=== Directive ===
Starting at the line containing "The image size" and ending at the end of the records, reproduce those lines with "location" replaced by "position" and everything else unchanged. Omit the pictures from your answer.

(Screenshot grounding data)
^^^^

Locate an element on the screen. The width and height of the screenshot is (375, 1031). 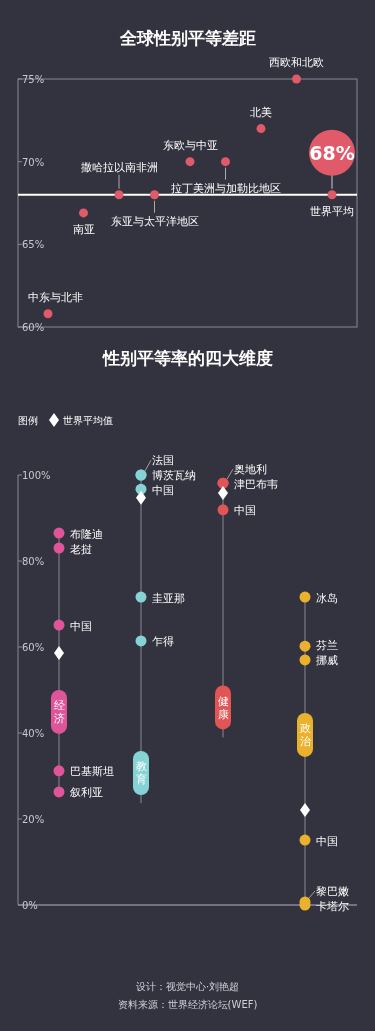
annotation: 布隆迪 is located at coordinates (86, 534).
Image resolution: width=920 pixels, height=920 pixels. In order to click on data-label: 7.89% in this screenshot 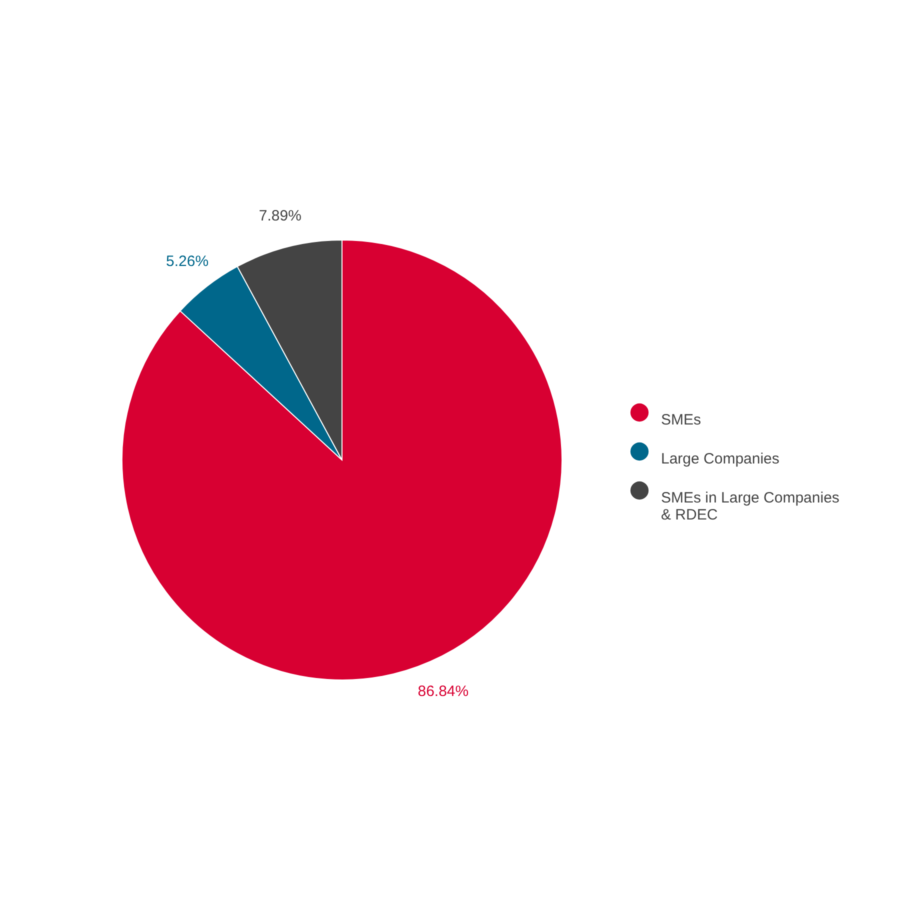, I will do `click(280, 216)`.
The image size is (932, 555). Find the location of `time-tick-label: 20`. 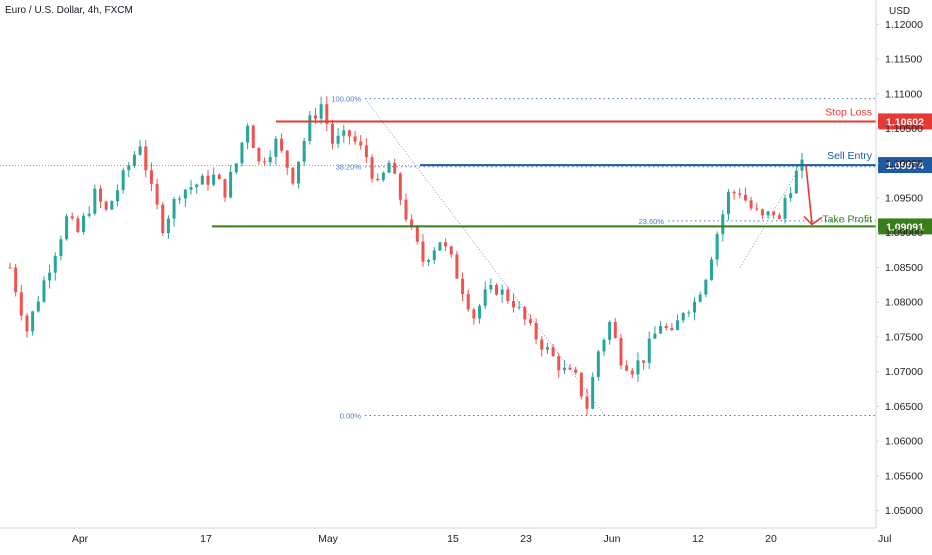

time-tick-label: 20 is located at coordinates (771, 539).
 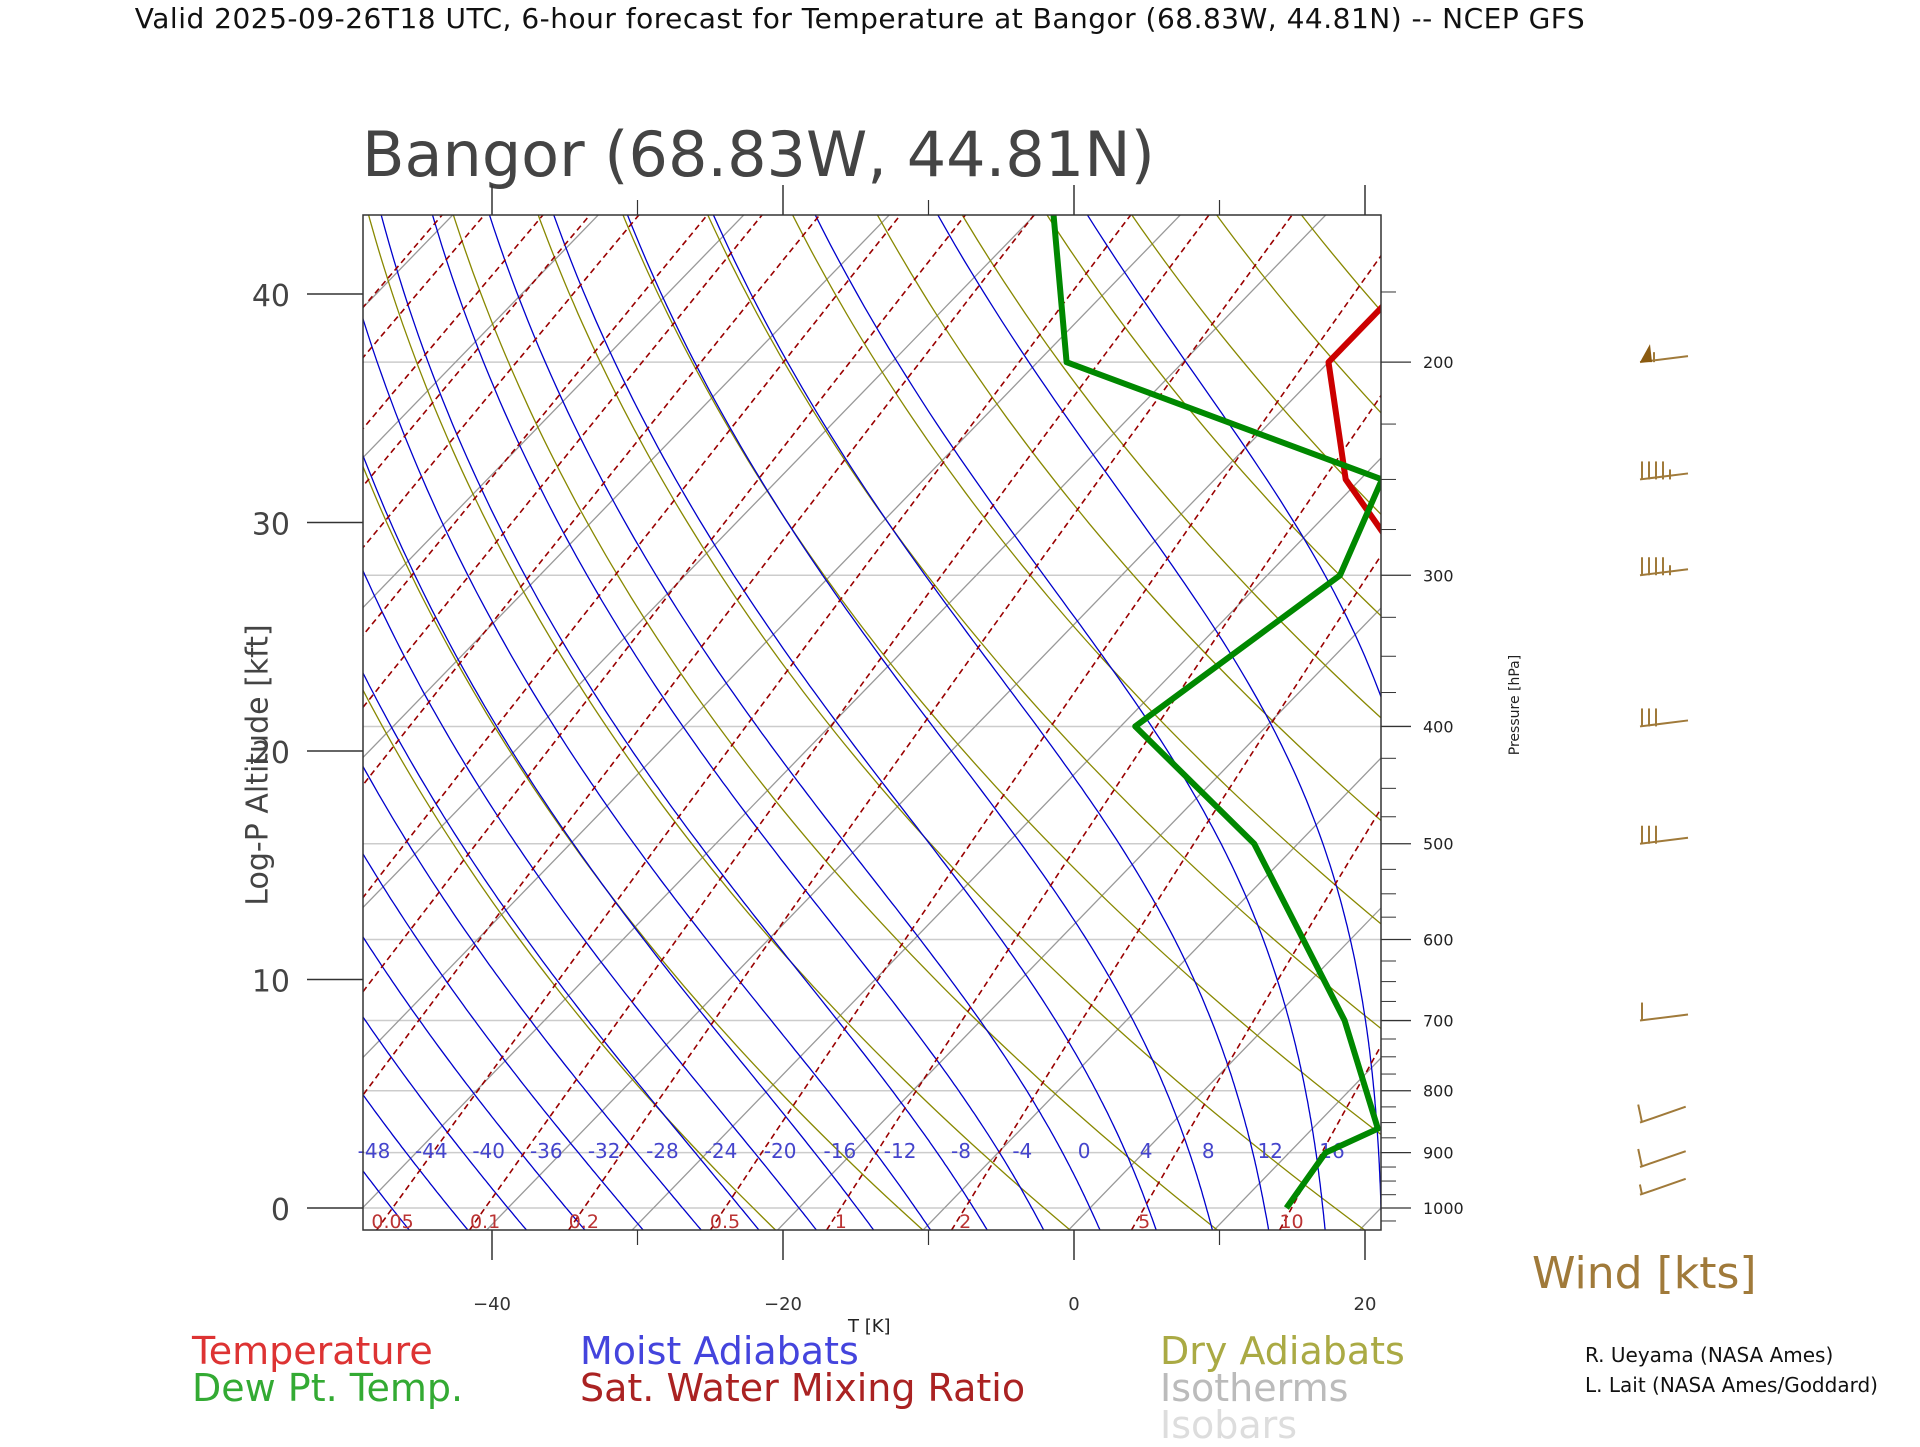 I want to click on credit-line-1: R. Ueyama (NASA Ames), so click(x=1709, y=1355).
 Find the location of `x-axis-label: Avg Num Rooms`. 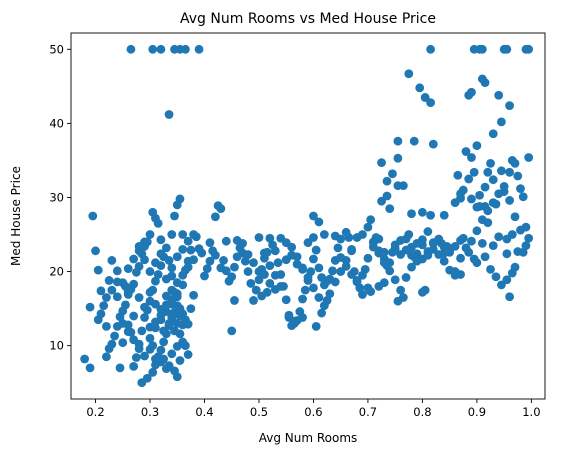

^^^^

=== Final answer ===
The image size is (932, 555). Find the position of `time-tick-label: 20`. 

time-tick-label: 20 is located at coordinates (771, 539).
  I want to click on credit-line-1: R. Ueyama (NASA Ames), so click(x=1709, y=1355).
 Find the position of `x-axis-label: Avg Num Rooms`. 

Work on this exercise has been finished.